Data you already have
Your organisation might already own suitable data for using to train a machine learning model. Perhaps you have large collections of internal text documents that could be used directly for language modelling. Or maybe investing some effort in labelling those documents mean they can then be used as a dataset for NLP tasks like Named Entity Recognition (NER), which extracts entities from text (such as names, locations, places etc.). Data that you already own has the advantage that labelling existing data is likely cheaper than gathering new data.
Perhaps the best matched source of data to your ML model, once it’s deployed, is the data you get from customers interacting with it. This data is the most realistic, and doesn’t have the artifacts that come from synthetic sources. If your product is widely used, you can see a broader range of users than with targeted data collections.

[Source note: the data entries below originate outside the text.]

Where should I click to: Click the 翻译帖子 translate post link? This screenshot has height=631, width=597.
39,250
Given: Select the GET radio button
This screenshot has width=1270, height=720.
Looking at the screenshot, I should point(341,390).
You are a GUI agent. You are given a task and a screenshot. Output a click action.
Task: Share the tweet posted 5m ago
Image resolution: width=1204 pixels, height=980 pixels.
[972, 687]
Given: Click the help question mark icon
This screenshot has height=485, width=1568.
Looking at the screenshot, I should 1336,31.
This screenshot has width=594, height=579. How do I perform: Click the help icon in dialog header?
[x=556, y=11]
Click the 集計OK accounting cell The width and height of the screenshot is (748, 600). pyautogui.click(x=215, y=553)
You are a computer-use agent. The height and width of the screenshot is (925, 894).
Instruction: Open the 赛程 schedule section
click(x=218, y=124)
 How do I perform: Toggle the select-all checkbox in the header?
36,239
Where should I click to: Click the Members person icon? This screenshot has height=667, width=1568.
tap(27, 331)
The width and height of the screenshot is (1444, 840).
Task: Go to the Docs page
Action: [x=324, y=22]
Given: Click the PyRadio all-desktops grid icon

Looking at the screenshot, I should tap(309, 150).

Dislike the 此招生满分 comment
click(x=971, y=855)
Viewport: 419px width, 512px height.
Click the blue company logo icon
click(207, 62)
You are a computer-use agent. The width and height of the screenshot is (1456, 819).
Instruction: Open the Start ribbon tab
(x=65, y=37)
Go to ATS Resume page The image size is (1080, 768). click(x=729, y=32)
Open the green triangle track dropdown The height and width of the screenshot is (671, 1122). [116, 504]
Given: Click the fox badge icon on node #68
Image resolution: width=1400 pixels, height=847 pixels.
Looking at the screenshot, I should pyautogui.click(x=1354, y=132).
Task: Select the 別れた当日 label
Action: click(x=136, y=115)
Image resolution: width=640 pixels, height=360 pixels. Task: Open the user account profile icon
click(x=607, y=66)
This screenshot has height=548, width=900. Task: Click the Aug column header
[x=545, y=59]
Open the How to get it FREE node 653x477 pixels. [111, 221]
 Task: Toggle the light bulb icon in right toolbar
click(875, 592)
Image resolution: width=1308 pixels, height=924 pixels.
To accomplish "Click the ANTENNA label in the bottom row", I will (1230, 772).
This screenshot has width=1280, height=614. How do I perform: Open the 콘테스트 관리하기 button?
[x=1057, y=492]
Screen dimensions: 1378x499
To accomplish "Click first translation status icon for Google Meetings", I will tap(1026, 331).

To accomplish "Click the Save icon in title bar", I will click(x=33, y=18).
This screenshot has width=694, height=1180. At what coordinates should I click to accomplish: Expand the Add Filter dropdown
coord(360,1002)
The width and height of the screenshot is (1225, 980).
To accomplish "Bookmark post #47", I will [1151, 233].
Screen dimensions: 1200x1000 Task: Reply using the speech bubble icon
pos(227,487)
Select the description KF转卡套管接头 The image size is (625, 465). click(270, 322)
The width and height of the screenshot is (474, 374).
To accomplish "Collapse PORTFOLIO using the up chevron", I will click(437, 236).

However, the world changes fast. By the time you are able to use production data, it might already a bit out of date. This is especially the case in fast moving fields, like subtitling of live news broadcasts. New topics and events come and go quicker than you can incorporate data about them into your models. If you learn about the language of last week’s news, you might not necessarily be good at modelling the language of next week’s.
Overfitting to the past is one risk of over-relying on production data. Another risk is overfitting to your current set of users and features. If you’ve just launched your product and your users are early adopters and familiar with the technology, then how they use it might differ from the ways that later adopters will. Biasing your models too much towards understanding how early adopters interact may actually degrade the performance for the later adopters.
Production data is also the data source which is more likely to come from customers, and thus be subject to data handling laws such as Europe’s GDPR.
While collecting and labelling production data may be expensive, it typically pays dividends in improving the system performance. For this reason, it’s often the primary source of data for a production machine learning model, though perhaps used in combination with some of the other sources described above to provide additional robustness.